President Bush sent four Pentagon officials, led by Defense Secretary Donald Rumsfeld, to Capitol Hill today to reassure Congress that they are making progress in Iraq. But in testimony before the Senate Armed Services Committee, General George Casey, the top commander in Iraq, appeared to soften his earlier assurances that substantial numbers of U.S. troops will come home as early as next spring. Bringing American soldiers home depends on training enough Iraqis to take their place. Republican Senator John McCain of Arizona pressed for specifics on how that was going.

SEN. JOHN McCAIN:

General Abizaid, there was a report sent over, I think last June, that three of the hundred Iraqi battalions were fully trained and equipped, capable of operating independently. What is that number now?

GEN. JOHN ABIZAID:

The number now is, if you're talking about level-one trained —

SEN. JOHN McCAIN:

Yeah.

GEN. JOHN ABIZAID:

It's one.

SEN. JOHN McCAIN:

At one battalion?

GEN. JOHN ABIZAID:

Right.

SEN. JOHN McCAIN:

The previous report was you had three battalions. Now we're down to one battalion.

MARGARET WARNER:

Senator Susan Collins of Maine followed up.

SEN. SUSAN COLLINS:

It doesn't feel like progress when we hear today that we have only one Iraqi battalion that is fully capable. Have we lost ground in the training of Iraqi security forces?

GEN. GEORGE CASEY:

When we say a unit is fully capable, that means something to us. It means that they are capable of going out and conducting operations without any other support. That's a high standard, and we recognize that. So have we lost ground? Absolutely not.

DONALD RUMSFELD:

I think reality is these folks are not going to end up at a level of US forces, period. There isn't a military in the Middle East that's at anywhere near US Levels.

MARGARET WARNER:

Massachusetts Democrat Senator Ted Kennedy asked about persistent reports that insurgents had infiltrated those Iraqi units.

SEN. EDWARD KENNEDY:

Who are we helping to stand up? And are the insurgents benefiting from the military training and the equipment and using inside knowledge to ambush and kill our soldiers? Can you assure us, Mr. Secretary, the American people, that we're not training the insurgents in the Iraqi security forces?

DONALD RUMSFELD:

It's a problem that's faced by police forces in every major city in our country, that criminals infiltrate and sign up to join the police force. We know that this is a difficulty. They do have a vetting process. They also today have a better insight into it, as General Casey said, because they have embedded Americans in the Iraqi forces, so they are better able to see how the leadership is, where the weaknesses are and where the possible infiltrations might have occurred.

MARGARET WARNER:

Republican Senator Lindsey Graham of South Carolina questioned another previous statement by Pentagon officials.

SEN. LINDSEY GRAHAM:

The last time we were here the insurgency was 1 10th of 1 percent. And I was amazed at how you could pick a number so accurately, and I was skeptical if anybody really knows the number of insurgents over there to the point that it's 1 10th of 1 percent. And when you say that, it bothered me. Do you still believe that?

GEN. GEORGE CASEY:

Senator, what I said was even by our most pessimistic estimates of the insurgency we estimated it to be less than 1 10th of 1 percent of the overall population of Iraq. And I think that's still about right.

SEN. LINDSEY GRAHAM:

And my comment to you is that you have no way of knowing and no one does. And I don't have any confidence in that number. I know you're on the ground; I know you're risking your life, but the point we've learned about Iraq — that it's fluid and it changes.

MARGARET WARNER:

Under skeptical questioning, Joints Chiefs Chairman Richard Myers insisted the US has always had enough American troops in Iraq. That prompted this retort from Sen. McCain.

SEN. JOHN McCAIN:

General Myers seems to assume that things have gone well in Iraq. General Myers seems to assume that the American people, the support for our conflict there is not eroding. General Myers seems to assume that everything has gone fine and our declarations of victory, of which there have been many, have not had an impact on American public opinion.

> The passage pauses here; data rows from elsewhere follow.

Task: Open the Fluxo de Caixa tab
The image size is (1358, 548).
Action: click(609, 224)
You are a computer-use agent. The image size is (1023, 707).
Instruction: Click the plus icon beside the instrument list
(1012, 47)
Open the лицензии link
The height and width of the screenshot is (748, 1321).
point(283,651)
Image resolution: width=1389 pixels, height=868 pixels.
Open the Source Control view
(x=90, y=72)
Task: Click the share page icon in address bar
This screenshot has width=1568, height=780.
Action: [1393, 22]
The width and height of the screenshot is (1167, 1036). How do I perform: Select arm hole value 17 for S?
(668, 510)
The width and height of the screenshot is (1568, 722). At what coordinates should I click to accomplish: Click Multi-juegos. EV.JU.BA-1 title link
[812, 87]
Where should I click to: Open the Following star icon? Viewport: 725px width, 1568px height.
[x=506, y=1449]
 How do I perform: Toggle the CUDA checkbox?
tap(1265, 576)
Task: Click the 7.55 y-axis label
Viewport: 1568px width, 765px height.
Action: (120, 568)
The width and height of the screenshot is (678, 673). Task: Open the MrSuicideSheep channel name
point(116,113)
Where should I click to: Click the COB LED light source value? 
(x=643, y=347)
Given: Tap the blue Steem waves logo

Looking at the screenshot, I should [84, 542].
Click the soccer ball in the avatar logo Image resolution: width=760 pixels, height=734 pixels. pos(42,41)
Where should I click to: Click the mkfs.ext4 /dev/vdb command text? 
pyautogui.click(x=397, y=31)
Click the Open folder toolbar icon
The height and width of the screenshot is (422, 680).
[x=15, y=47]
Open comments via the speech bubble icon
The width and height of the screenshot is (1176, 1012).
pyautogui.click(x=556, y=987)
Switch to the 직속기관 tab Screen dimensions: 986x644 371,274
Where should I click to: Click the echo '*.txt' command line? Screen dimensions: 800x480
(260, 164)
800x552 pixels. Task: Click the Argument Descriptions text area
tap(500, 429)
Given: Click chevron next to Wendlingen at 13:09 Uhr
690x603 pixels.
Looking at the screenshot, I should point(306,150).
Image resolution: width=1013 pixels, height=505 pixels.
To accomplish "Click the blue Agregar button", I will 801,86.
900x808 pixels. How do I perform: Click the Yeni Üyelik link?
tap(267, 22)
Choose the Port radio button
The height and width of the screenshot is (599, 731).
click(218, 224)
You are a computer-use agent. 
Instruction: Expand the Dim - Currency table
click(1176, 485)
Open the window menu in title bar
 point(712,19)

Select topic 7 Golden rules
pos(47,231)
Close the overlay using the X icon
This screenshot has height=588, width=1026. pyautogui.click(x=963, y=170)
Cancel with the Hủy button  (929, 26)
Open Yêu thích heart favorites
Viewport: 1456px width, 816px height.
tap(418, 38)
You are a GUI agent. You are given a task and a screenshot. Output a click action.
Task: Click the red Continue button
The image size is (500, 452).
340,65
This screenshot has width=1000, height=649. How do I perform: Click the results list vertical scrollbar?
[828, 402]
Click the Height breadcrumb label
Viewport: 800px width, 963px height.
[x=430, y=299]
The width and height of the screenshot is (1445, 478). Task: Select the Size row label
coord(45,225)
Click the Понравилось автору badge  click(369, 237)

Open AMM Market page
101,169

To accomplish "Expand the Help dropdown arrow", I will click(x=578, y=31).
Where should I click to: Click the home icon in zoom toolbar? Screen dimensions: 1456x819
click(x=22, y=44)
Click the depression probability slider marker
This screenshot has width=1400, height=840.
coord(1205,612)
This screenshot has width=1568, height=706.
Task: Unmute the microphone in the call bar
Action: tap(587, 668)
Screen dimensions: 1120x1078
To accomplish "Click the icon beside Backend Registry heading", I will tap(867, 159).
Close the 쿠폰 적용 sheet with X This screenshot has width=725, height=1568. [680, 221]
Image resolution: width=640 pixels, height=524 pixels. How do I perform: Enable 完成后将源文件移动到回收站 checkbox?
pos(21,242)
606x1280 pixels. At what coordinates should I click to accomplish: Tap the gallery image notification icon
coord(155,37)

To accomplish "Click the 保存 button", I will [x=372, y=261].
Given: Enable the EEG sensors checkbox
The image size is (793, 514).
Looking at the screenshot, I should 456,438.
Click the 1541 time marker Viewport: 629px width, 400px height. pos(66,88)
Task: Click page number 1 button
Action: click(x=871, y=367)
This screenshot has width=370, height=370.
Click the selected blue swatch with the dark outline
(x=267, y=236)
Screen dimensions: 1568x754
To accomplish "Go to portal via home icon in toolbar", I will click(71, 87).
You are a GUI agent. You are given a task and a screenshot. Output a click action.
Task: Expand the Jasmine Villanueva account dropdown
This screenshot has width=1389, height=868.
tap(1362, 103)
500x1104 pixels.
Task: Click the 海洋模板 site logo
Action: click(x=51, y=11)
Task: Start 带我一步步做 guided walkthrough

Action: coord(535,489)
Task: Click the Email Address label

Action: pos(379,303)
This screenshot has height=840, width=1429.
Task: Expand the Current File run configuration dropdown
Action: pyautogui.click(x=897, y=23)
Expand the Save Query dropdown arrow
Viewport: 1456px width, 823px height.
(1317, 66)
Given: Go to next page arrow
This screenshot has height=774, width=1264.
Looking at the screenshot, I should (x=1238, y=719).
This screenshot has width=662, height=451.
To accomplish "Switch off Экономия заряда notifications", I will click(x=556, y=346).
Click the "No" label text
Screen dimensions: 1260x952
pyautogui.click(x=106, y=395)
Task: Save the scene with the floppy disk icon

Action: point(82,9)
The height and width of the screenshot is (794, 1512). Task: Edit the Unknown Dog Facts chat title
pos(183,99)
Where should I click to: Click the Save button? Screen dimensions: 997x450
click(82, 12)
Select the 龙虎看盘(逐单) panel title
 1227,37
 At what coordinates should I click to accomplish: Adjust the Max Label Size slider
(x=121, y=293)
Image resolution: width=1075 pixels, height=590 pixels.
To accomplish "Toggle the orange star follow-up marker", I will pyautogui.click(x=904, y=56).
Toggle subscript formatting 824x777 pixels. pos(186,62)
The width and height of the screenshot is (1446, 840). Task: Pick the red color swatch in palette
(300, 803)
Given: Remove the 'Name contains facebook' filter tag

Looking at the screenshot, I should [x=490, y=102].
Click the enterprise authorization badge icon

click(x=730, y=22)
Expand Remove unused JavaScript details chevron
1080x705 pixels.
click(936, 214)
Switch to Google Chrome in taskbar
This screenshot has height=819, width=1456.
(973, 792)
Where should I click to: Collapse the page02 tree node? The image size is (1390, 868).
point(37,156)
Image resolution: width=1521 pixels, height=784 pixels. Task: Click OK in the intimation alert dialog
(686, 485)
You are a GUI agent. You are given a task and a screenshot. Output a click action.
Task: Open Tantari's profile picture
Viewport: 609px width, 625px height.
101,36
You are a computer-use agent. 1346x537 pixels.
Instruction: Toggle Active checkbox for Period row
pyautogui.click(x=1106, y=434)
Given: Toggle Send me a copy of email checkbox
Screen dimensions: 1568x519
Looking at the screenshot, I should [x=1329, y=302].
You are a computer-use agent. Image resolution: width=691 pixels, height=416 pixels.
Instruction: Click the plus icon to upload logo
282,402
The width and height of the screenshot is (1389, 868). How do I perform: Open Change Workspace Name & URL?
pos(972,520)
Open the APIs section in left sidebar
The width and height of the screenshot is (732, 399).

Things have not gone as we had planned or expected, nor as we were told by you, General Myers. And that's why I'm very worried, because I think we have to win this conflict.

GEN. Richard MYERS:

I don't think this committee or the American public has ever heard me say that things are going very well in Iraq. This is a hard struggle. We are trying to do in Iraq what has never been done before. But I think I've been a realist, and I think I trust the judgment of people on the ground and people on the joint staff that have just come back from Iraq, the battalion commanders, the brigade commanders, the general officers.

MARGARET WARNER:

Oklahoma Senator James Inhofe asked what would happen if the US pulled out of Iraq now.

SEN. JAMES INHOFE:

You know, the cut-and-run caucus is alive and well here in Washington. I'd just like to have you make any comment you can make. If we should surrender, if we should cut and run at this time, what would be the result?

GEN. JOHN ABIZAID:

In the long run, there's nothing to be afraid of. We can win the fight. It's difficult. It's costly. But the implications of allowing the region to become dominated by the ideology of al-Qaida are the same as the implication in the years previous to World War II of allowing fascism to become the ideology of Germany. It will lead to a big war that none of us can stand. We have to fight. We have to win.

GEN. Richard MYERS:

My view is that as soon as we pull out that would embolden this al-Qaida organization, their violent extremist techniques, and that surely the next 9/11 would be right around the corner. It would embolden them beyond belief if we were to cut and run, as some have said. And we can't afford to do that.

SEN. JOHN WARNER:

This hearing stands in recess.

MARGARET WARNER:

This afternoon, the four men headed over to another hearing on the House side of the Capitol.